Adopting immediately Labour’s declared freeze on new marine extractions loses only 30 TWh per year, says the ECIU. That’s well within the production capacity of offshore facilities coming on stream, such as each of the Dogger Bank project’s three phases.
The ECIU’s analysis is based on statistics from the industry regulator the North Sea Transition Authority (NTSA).
Researchers found installing heat pumps in all new UK homes planned for the rest of this decade would avoid half as much gas again.
Offshore wind farms generate electricity much more cheaply than gas power stations. A 2.7GW wind farm would, on the ECIU’s costings, generate as much power as from burning the avoided North Sea gas, and could pay back £12 billion over the period of a 15-year Contract for Difference (CfD), based on forecasted wholesale prices.

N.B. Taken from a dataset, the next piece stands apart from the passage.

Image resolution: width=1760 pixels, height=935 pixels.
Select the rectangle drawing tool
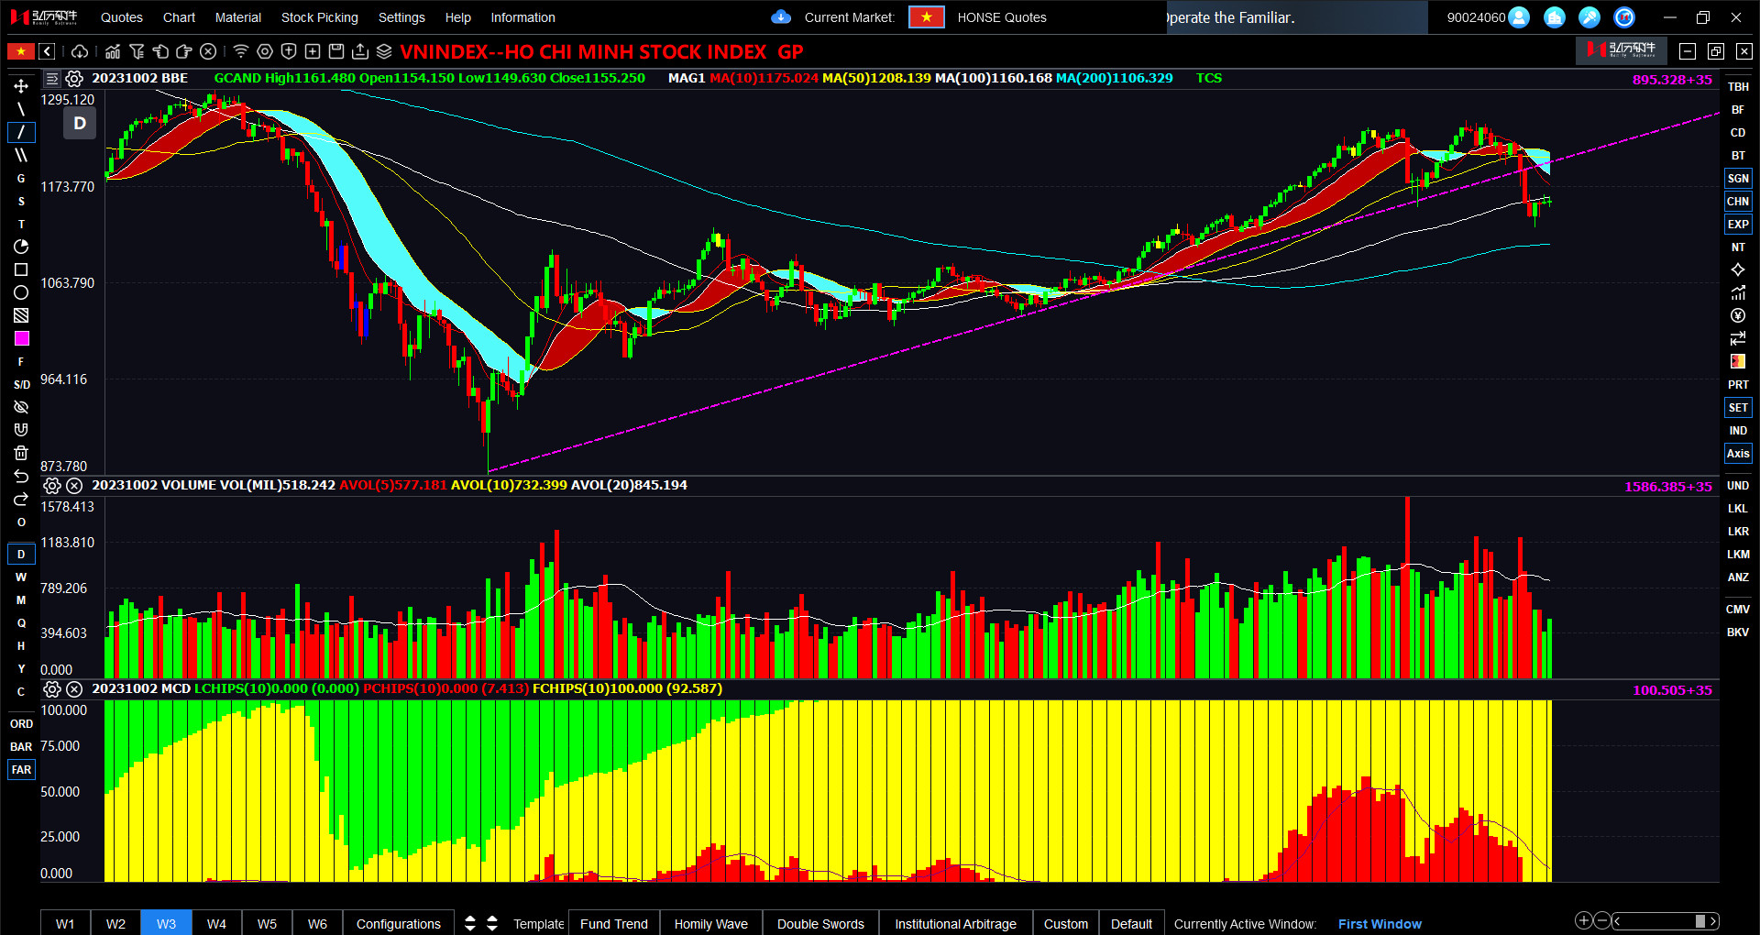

Around 100GW of offshore turbine projects await construction or completion in UK-licenced waters. Phase 3 of SSE Renewables’ Dogger Bank project will begin output in 2026. Each phase promises 1.2GW. The operator is weighing up a fourth extension.
New polling has also found that 54% of Britons prefer tax cuts to be focused on renewables, compared to only 15% who think they should be given to oil and gas companies. Pollsters Opinium quizzed 2,150 adults last week.
“There is an opportunity cost in providing tax cuts to oil and gas companies in that you’re not providing those tax cuts elsewhere in the economy”, ECIU energy analyst Jess Ralston observed.
“Even with a windfall tax in place, oil & gas companies are generating record-breaking profits. Meanwhile, renewable investors are warning that they plan to put their money in the US and EU thanks to tax credits on offer there, so the UK is at risk of missing out on private sector cash.
“With more wind farms in place, gas plants will switch on less often meaning the UK needs to find and pay for less gas and is more energy secure. Plans to accelerate offshore wind farms could balance out a moratorium.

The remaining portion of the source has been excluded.